Many not-for-profits have an important message to deliver. Unfortunately, more times than not, direct mailings to prospects end up unopened in the bottom of the garbage can next to other generic mail labeled, "You may already be a winner" and "Don't throw this away."

In fact, only .5% of all of direct mail generates response, according to Brian Weiner and Dana Place, founders of One to One Gulfcoast.

Weiner and Place set out to change that three years ago when they launched One to One, a variable data marketing company. The company provides customized, full-color printed mailings targeted to individual prospects - all mailed first-class.

"If we do our job perfectly," Place says, "the recipient of this package thinks the letter is written to them."

Both Weiner and Place were familiar with the printing industry prior to launching One to One in 2002. The two ran Noalart Graphics, a successful multimillion dollar digital printing business in Marlborough, Mass. They sold it in 2000.

A few years later, Weiner was enjoying his retirement one afternoon in his New England home. He had the New York Times at his side and a bowl of chowder in front of him when his wife sat her man down.

"She said 'Listen, don't take this the wrong way, but I married you for better and for worse, I didn't marry you for lunch. You need to get the hell out of here,'" says Weiner, now 51. "She felt I was too young to be retired."

So Weiner said farewell to his retirement days and left New England with his family and headed for Venice, where he and Place started One to One.

Weiner and Place chose the Gulf Coast not only for the sunshine, but also because of its enormous not-for-profit community, its concentration on the arts and general affluence.

"We wanted to be in a place where we could overlay our creativity, add value to that print product and do something at the same time that was socially and personally rewarding," Weiner says. "What moved us in this direction is that we saw this variable data technology that was available in the marketplace, we knew the print engines, but nobody was willing to take the ride on the leading-edge of technology and attempt to integrate it in a creative manner."

One to One offers a full slate of services - writing, design, printing, mailing and data management - all wrapped into one package. They do not provide these services on an individual basis. All the printing is done in-house using sophisticated software driven by data provided by the client.

Weiner and Place stress that One to One is different than a print shop.

Place, 56, says they are targeting non-profits seeking to "raise more money and mine more data for their constituents than they have been able to do in the past."

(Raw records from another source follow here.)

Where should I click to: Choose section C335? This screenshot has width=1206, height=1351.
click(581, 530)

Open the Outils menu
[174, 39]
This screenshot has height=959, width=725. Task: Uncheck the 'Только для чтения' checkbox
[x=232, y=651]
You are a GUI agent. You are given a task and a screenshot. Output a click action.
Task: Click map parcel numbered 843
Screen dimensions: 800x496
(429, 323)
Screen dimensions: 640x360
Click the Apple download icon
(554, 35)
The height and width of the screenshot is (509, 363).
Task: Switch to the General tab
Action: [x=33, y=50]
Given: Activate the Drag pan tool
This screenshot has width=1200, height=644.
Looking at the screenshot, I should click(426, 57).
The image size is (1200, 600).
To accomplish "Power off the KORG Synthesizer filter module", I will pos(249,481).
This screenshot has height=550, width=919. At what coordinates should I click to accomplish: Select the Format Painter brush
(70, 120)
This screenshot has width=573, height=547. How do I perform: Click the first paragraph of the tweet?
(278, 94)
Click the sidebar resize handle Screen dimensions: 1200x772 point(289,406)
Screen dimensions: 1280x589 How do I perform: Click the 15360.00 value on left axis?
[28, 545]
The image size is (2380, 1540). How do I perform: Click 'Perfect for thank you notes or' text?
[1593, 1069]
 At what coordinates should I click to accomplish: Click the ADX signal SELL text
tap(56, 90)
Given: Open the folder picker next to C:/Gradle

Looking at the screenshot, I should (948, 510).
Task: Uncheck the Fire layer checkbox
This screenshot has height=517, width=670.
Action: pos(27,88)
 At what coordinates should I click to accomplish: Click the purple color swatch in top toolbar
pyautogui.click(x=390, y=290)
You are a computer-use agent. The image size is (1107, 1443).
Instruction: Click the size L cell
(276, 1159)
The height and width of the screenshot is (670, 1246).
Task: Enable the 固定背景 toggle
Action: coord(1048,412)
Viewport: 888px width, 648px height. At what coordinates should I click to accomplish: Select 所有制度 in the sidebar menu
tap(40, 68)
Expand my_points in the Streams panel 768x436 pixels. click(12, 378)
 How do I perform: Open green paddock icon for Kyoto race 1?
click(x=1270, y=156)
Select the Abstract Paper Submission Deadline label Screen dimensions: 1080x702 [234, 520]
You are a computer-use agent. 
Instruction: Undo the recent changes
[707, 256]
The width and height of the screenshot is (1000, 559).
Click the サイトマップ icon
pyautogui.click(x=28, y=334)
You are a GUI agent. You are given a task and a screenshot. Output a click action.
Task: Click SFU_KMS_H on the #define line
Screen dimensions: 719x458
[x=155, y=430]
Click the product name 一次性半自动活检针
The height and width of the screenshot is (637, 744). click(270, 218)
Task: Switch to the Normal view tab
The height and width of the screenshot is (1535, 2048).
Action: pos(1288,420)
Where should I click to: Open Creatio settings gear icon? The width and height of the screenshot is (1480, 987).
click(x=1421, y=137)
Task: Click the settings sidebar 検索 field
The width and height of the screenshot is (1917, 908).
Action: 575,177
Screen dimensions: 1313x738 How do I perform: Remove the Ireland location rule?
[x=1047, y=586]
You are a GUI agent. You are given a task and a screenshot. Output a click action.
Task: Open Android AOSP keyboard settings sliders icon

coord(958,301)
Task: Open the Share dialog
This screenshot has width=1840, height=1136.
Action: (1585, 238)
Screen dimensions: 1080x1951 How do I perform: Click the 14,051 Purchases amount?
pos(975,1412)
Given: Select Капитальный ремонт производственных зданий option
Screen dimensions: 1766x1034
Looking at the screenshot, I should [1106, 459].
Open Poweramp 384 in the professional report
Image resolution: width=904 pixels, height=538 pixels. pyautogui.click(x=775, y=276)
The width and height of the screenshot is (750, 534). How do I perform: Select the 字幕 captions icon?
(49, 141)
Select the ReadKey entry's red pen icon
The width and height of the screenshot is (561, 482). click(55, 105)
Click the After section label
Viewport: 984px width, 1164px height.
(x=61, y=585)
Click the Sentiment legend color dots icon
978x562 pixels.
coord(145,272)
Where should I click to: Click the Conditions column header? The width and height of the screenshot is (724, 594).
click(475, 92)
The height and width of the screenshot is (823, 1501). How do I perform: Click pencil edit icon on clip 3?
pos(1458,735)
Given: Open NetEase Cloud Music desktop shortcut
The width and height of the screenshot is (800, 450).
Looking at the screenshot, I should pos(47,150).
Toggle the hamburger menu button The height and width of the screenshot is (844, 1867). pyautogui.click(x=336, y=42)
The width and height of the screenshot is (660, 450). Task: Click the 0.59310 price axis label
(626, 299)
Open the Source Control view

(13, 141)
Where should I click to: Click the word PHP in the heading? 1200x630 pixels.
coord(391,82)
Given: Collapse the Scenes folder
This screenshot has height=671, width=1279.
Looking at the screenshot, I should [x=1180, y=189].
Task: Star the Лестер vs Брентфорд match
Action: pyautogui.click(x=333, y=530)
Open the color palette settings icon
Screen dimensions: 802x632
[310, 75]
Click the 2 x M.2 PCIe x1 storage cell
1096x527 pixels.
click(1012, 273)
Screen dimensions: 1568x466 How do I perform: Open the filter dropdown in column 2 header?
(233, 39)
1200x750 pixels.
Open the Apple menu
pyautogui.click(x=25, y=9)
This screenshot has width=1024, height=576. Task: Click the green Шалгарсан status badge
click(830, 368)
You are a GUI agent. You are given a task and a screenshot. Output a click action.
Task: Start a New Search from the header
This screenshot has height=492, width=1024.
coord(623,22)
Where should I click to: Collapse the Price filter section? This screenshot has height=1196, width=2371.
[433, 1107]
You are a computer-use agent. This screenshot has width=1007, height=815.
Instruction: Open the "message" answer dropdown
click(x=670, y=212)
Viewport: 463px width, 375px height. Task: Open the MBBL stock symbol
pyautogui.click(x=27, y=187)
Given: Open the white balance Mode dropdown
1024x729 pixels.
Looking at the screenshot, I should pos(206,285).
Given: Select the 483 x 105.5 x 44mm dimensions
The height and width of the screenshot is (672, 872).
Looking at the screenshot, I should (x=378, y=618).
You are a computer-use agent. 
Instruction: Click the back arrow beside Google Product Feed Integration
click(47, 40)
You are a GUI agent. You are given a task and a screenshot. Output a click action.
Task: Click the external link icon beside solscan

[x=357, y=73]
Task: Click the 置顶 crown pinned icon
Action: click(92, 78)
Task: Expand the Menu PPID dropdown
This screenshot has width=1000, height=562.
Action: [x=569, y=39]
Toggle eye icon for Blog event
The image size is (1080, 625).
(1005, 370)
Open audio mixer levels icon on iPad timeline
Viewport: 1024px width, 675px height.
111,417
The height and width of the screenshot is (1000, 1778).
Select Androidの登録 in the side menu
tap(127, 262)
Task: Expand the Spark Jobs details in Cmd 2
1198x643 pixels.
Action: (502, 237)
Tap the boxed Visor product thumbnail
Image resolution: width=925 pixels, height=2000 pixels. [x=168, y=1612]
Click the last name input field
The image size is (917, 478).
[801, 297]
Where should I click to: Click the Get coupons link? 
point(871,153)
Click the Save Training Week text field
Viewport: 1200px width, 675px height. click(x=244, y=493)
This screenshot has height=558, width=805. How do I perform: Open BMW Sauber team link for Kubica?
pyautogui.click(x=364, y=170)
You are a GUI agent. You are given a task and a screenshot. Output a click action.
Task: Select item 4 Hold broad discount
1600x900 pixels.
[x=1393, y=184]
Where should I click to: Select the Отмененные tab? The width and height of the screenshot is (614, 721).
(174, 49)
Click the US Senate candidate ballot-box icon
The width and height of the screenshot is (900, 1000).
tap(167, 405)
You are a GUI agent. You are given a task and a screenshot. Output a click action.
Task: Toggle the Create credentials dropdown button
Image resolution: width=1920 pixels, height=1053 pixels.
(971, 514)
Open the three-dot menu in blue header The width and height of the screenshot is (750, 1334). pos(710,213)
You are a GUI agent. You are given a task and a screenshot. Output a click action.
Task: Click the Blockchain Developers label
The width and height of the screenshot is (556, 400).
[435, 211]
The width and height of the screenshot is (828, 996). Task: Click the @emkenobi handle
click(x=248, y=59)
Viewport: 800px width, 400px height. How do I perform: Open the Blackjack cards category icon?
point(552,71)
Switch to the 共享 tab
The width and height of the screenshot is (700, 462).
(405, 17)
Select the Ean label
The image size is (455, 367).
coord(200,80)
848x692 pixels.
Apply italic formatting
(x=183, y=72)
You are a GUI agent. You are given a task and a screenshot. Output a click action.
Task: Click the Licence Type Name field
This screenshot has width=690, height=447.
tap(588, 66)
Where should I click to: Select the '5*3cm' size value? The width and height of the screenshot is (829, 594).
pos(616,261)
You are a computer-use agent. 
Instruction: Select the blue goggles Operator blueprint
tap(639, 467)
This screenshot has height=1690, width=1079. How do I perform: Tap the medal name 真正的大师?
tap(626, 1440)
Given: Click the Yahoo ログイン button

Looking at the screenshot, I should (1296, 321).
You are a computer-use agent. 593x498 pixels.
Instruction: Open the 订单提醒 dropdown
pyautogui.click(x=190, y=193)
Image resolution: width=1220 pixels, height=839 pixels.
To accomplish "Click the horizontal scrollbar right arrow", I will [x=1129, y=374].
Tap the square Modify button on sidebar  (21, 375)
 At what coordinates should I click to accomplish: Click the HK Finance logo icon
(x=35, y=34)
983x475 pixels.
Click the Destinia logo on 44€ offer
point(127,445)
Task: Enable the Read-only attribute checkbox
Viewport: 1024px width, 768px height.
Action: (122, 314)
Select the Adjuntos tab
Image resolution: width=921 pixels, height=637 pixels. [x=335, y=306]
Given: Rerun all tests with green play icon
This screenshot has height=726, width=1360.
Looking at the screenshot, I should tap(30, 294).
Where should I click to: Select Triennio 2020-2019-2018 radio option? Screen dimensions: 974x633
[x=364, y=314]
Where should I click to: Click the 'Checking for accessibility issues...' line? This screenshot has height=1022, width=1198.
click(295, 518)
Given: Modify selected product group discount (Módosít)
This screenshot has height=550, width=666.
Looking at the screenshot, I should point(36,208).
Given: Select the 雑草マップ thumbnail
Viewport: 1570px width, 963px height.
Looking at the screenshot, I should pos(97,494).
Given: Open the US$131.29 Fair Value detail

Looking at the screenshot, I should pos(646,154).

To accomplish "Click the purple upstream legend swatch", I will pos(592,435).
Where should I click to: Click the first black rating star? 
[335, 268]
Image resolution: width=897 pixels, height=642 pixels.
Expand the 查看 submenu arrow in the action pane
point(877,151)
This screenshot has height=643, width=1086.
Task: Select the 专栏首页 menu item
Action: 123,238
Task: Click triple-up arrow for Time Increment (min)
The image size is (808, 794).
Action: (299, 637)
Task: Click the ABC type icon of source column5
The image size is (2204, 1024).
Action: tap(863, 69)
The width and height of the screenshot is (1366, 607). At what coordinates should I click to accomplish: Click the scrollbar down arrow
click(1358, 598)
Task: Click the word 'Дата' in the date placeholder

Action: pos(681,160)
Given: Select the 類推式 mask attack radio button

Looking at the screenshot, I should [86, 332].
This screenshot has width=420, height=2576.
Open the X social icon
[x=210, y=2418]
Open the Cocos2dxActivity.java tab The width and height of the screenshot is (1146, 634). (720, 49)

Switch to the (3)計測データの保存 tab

The response rate has been tremendous - on average, about 8% of recipients respond to their clients with donations, Weiner says. On average, One to One increases year-over-year giving rates by 45% for its clients.

In the old days, Weiner and Place say, not-for-profits would simply ink jet names on letters, mail them with bulk rate postage to their prospects and hope for a 1 to 2% response rate.

The company can use up to 100 variants in one piece of text. For example, in the Out-of-Door Academy's Annual Fund Campaign, ODA personalized the letter to various groups: Parents of the school's lower campus students; parents of upper campus students; parents with children at both campuses; parents who donated last year; new families; and people who aren't involved in the school directly.

"Our goal," Weiner says, "is to make it feel like it fits their family."

Tech Time

Brian Weiner isn't afraid of new technology. Quite the opposite. The co-founder of a company devoted to using technology to make it easier for non-profits to solicit donations, loves it.

"I like the fact that technology in general changes so fast that it's hard to be bored," he says. "The beautiful thing about technology today is I can wake up tomorrow and see something that I didn't see yesterday. To be able to expend my mind by testing new technologies is very invigorating."

And I buy every toy that's made. I've already got an iPod Nano. I've redone my whole house in Apple because I've become so addicted to it in the past six months. I wirelessly beam music throughout my house."